La oportunidad de redención que Ostlund le da a Thomas es un ejemplo más del planteo narrativo de la película: Esquiando los cuatro juntos, en algún momento Ebba se queda atrás. Se escucha su grito de auxilio naciendo en la incerteza de la nieve, viento y neblina. Una cámara fija evidencia la intemperie circundante, la violencia del viento es banda sonora que transforma el grito de Ebba en un susurro lejano. La naturaleza le da una posibilidad de redención, su familia la oportunidad de volver a confiar en él. Y Thomas decide adentrarse en un futuro inmediato y difuso para poder volver a creer que la imagen que tiene de sí mismo es realmente él. Vuelve con ella en brazos. Salva a su mujer, le devuelve la madre a sus hijos. “Papá y mamá” dice el chico. La familia no está perdida. La construcción de Thomas frente a ellos tampoco. Pero, ¿Qué ocurre con nosotros, los espectadores?
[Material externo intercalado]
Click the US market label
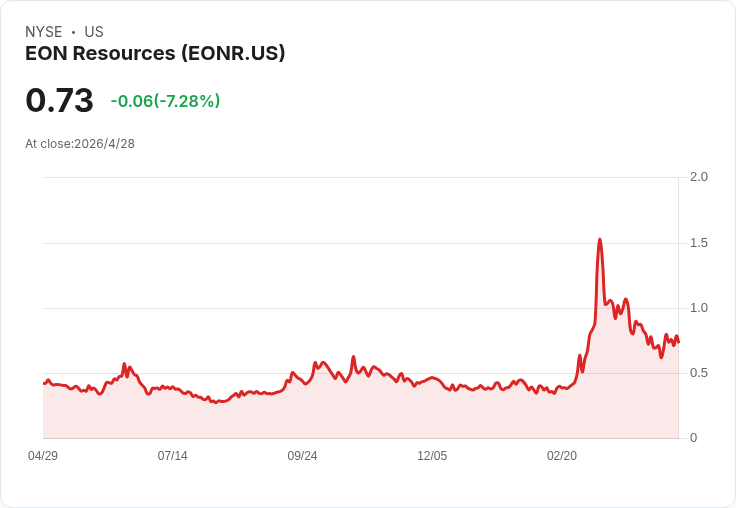The image size is (736, 508). pos(94,32)
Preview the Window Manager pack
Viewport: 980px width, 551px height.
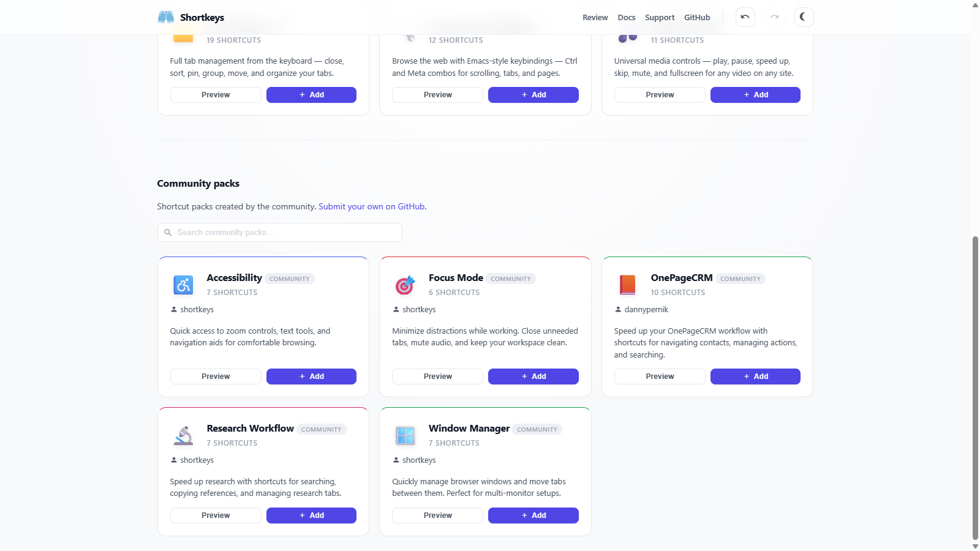tap(437, 515)
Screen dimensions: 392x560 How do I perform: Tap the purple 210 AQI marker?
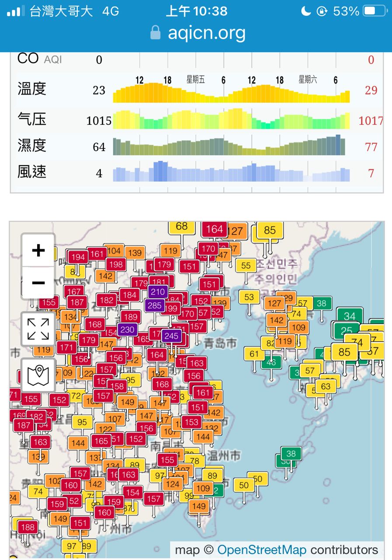tap(158, 292)
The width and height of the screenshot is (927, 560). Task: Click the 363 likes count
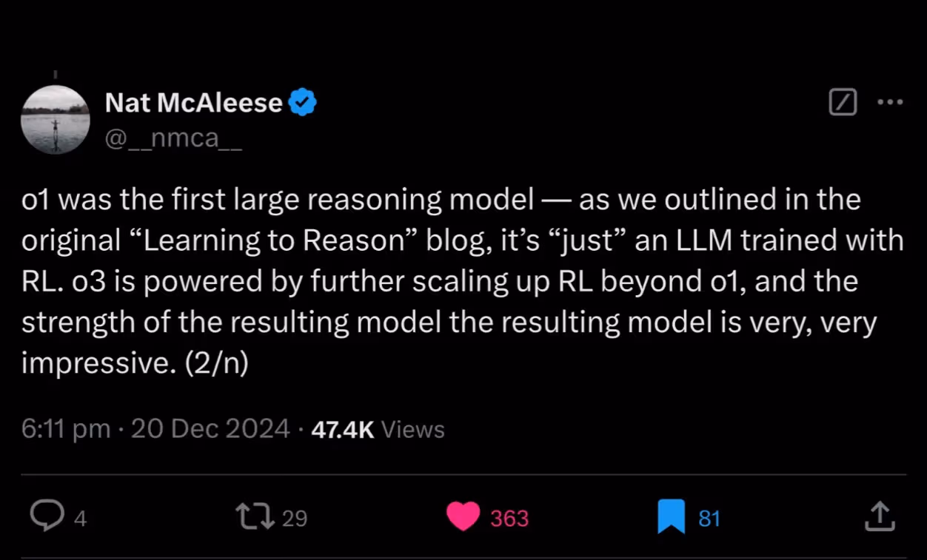pyautogui.click(x=509, y=519)
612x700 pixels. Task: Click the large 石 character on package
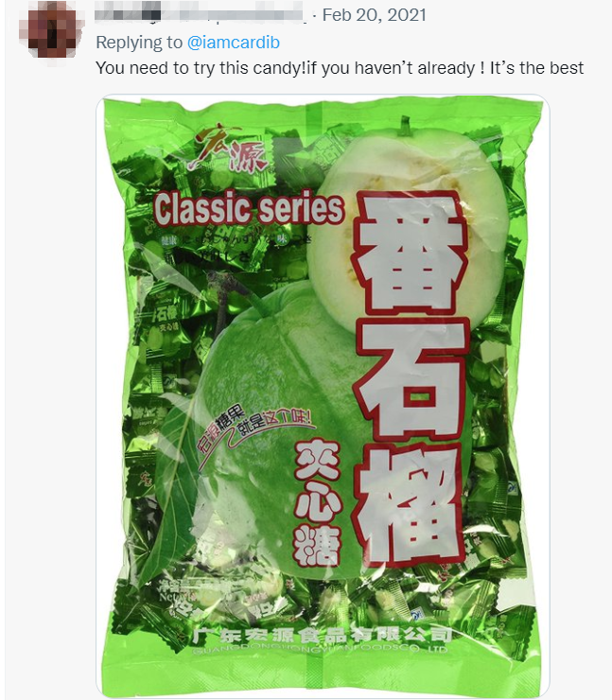[x=411, y=379]
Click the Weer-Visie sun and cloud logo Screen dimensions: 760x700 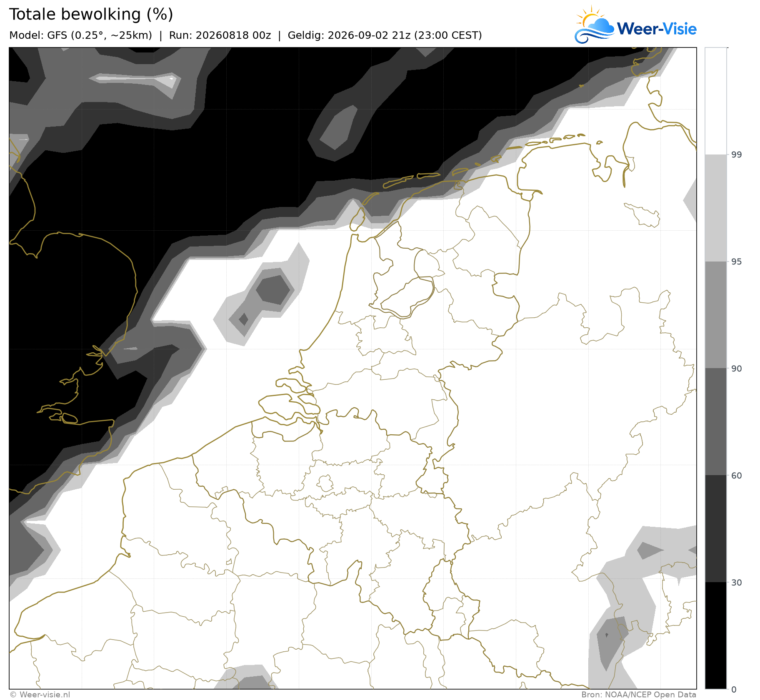[x=595, y=25]
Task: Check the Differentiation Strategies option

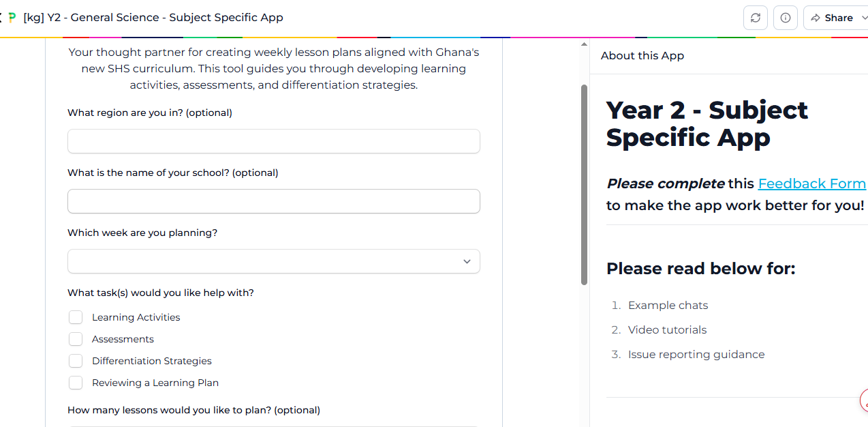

Östlund plantea una supuesta esencia en Thomas que no termina de definir ni desde su faceta económico-material ni desde su condición humana. No enfrenta esa desición porque puede ampararse en la edificación de un relato que se limita a exponer. Simplemente nos echa en cara la naturaleza de un hombre mezquino. La construcción narrativa de Ostlund es tan consecuente en su desarrollo que no se le puede criticar la falta de precisión en el planteo idiosincrático de la burguesía europea. Ahora bien, si aceptamos esto en pos de entregarnos al planteo contemplativo, no podemos decir que Fuerza mayor realmente intente desplegar una crítica de clase. Es un lugar, un contexto de anclaje que está mucho más cerca de ser una apreciación que una observación incisiva. Tal vez es cierto que a esta altura del partido es redundante mostrar el instinto egoísta y auto preservador de la burguesía. Aún así, la exposición de la esencia de Thomas es absolutamente remarcable. El director lo construye (o destruye) sin máscaras, sin el prejuicio que nos hace creer que es un hombre ejemplar. No tenemos razones, tenemos hechos. Y nosotros, inmersos en tiempos dilatados y planos imponentes, somos meros espectadores de la erosión de una familia. Desde el primer plano de la película hay una banda sonora que pone a nuestros sentidos en estado de alerta, dejándonos percibir una tensión latente que crece en forma casi imperceptible. No hay amartía ni identificación con el protagonista. Fuerza mayor nos abstrae en una naturaleza descarnada que será el telón de fondo para observar la esencia desnuda de un hombre. No promete más. No entrega menos. Simplemente expone. Y ahí estamos nosotros, los espectadores, sin acceso a razones ni conclusiones.

Tan solo contemplando.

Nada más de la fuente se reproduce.